Mixed martial arts record
- Total: 10
- Wins: 5
- By knockout: 2
- By submission: 2
- By decision: 1
- Losses: 4
- By knockout: 1
- By submission: 2
- By decision: 1
- Draws: 0
- No contests: 1

Other information
- Occupation: Entrepreneur
- University: University Putra Malaysia
- Children: 1

= Ann Osman =

Malaysian martial artist

Ann "Athena" Osman (born 19 June 1986) is a Malaysian mixed martial artist who became the country's first female pro mixed martial artist.

Born in Kota Kinabalu, Sabah of mixed-race parentage, to a Malay father from Selangor and Kadazan-Dusun mother from Tambunan and grew up in Illinois, United States, Osman is Malaysia's first-ever woman to compete professionally in the ONE Fighting Championship (ONE FC) mixed martial arts competition.
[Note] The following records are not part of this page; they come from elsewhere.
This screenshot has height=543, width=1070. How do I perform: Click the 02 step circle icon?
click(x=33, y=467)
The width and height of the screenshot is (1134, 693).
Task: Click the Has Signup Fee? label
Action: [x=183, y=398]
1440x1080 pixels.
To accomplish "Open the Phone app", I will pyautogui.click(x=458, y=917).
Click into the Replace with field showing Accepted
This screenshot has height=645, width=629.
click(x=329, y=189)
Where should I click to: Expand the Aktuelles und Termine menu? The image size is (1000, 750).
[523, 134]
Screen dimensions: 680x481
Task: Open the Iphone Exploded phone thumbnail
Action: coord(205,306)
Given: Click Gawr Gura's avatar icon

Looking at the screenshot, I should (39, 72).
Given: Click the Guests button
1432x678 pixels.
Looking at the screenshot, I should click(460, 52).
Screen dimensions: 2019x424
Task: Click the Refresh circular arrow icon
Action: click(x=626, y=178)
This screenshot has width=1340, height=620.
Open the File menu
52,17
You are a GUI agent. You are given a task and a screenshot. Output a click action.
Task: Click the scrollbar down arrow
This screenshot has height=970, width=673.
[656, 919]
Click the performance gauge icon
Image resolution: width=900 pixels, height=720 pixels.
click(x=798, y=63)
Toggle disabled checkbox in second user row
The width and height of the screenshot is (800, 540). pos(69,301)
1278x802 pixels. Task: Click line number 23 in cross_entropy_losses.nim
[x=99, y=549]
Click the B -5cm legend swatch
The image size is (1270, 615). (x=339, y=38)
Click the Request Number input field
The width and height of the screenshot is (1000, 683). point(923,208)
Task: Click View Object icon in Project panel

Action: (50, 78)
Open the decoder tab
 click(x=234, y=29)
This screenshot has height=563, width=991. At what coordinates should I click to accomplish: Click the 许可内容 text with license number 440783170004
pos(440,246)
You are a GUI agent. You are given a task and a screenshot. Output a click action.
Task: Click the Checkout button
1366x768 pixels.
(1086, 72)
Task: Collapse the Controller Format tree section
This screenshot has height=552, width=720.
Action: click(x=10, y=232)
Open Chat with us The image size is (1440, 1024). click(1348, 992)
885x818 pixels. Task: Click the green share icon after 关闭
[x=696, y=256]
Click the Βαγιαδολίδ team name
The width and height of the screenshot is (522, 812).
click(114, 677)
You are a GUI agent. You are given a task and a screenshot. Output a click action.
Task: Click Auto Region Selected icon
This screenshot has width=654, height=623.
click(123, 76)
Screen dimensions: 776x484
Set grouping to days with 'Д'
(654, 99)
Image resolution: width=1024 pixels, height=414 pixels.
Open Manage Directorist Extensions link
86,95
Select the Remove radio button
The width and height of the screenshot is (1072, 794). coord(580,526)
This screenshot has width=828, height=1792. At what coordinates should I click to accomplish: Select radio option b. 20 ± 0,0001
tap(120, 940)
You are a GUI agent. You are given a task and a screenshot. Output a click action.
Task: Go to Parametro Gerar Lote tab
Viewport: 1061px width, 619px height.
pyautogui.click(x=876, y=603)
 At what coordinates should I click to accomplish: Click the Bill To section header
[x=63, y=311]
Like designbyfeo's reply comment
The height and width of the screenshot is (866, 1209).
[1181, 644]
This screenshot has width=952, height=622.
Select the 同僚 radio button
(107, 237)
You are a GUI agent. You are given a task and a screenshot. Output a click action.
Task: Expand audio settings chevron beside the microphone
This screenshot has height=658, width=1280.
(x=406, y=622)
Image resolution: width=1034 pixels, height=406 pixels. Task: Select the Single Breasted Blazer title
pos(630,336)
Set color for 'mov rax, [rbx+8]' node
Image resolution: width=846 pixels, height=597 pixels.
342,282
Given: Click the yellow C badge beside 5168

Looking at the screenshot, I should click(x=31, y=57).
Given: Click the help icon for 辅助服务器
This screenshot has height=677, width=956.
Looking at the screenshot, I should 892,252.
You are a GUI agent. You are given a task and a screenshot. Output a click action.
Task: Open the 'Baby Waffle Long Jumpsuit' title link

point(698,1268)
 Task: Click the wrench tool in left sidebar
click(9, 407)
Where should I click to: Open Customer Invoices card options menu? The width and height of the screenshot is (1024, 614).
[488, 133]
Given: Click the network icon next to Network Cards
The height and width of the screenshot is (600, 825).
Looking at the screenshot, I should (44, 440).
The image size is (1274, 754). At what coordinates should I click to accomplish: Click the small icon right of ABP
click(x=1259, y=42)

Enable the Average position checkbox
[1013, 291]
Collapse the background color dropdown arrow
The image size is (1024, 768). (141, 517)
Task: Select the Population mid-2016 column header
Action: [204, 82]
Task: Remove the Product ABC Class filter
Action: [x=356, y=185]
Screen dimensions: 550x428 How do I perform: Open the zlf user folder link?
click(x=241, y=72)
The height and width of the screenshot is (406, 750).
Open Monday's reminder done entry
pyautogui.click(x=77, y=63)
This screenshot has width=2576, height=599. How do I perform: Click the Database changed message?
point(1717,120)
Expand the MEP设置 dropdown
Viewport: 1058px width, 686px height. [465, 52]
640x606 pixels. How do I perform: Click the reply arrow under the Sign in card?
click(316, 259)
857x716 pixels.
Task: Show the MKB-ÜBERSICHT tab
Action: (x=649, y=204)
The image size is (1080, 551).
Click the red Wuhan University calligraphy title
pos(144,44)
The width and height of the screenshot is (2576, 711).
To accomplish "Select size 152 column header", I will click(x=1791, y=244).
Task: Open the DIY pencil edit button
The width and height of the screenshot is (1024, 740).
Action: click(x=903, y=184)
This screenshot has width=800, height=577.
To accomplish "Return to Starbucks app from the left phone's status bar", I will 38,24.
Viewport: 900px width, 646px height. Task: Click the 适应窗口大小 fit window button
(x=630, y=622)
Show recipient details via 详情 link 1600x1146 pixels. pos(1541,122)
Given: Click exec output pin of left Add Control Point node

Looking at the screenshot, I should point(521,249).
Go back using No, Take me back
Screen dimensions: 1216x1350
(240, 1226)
She has trained for more than 12 years in MMA and has a strong background in Muay Thai, Brazilian Jiu jitsu, Wrestling and Boxing where she was competing out of the Borneo Tribal Squad gym.

In January 2018, she announced her retirement from her MMA career with a professional record of 5–4, wanting to focus on her new careers.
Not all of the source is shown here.